Cures for Afflicted Children

by Noah Kulwin

plaaague

In an age of disease, child labor has consequences. An eleven-year-old tasked with cleaning the bathrooms at LeConte Elementary School came down with whooping cough as a result, according to his mother. As she points out, “bathrooms are health hazards,” particularly ones in elementary schools, which are essentially factories that specialize in the production of terrible and exotic diseases.

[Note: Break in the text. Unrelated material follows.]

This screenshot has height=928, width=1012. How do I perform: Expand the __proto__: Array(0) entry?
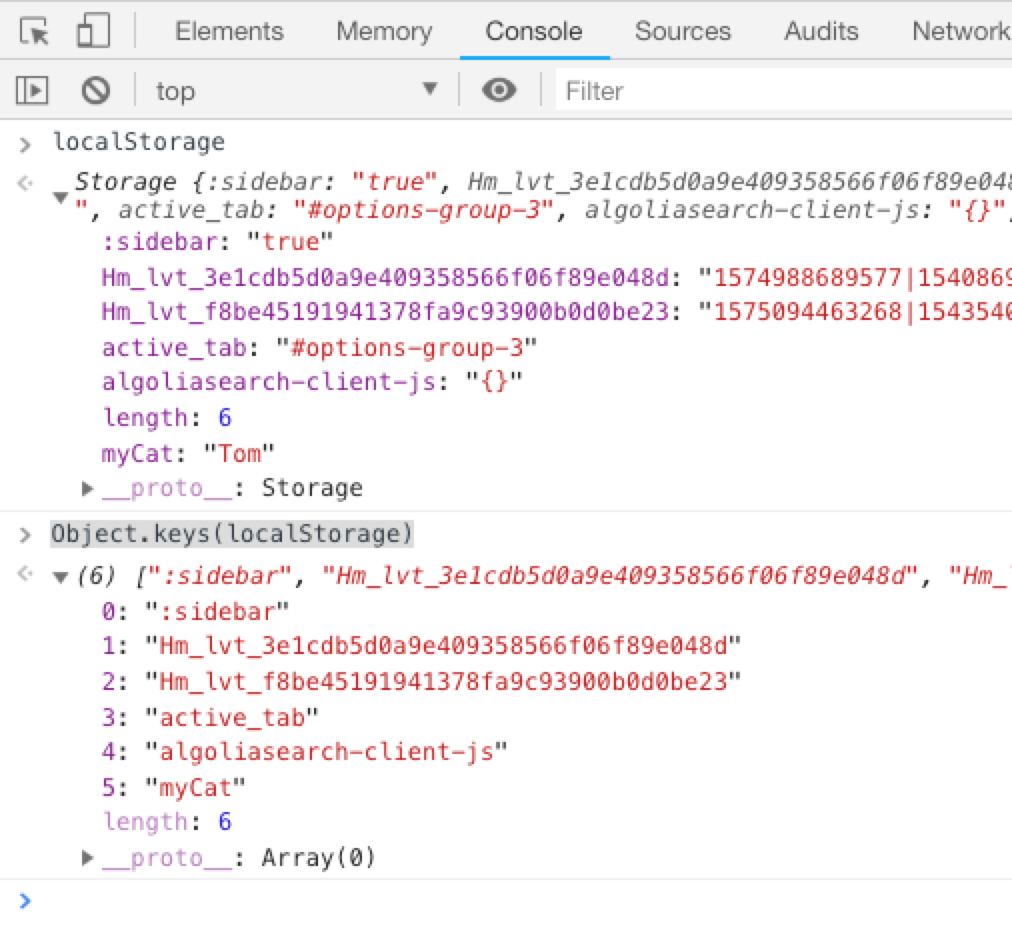88,858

The child’s mother does not note, curiously, that according to numbers from the Department of Public Health, four percent of students at LeConte Elementary were exempted by their parents from getting vaccinations for whooping cough. Hrm. Fortunately, there are plenty of remedies for whooping cough that should satisfy even the most fervent opponent of vaccination:

• “dipping the persons affected nine times in an open grave”
• “hanging the head of a child out of the window of a train going through a tunnel”
• “take a dead beetle, hang it around the neck of a child with whooping cough and as the bug rotted away, the cough vanished too”
• “pass the child through the arched roots of a bramble bush”
• “feeding afflicted children either roasted or fried mice”;
• “give the afflicted a piece of bread made by a woman who has successively married two men, both of whom shared the same last name”
• “drinking milk a trout has been made to swim in”
•“feed the hair of the sick baby to a dog, hiding the hair in bread and butter [and] if the dog dies, the baby will recover”

Be well.

Noah Kulwin is The Awl’s summer intern.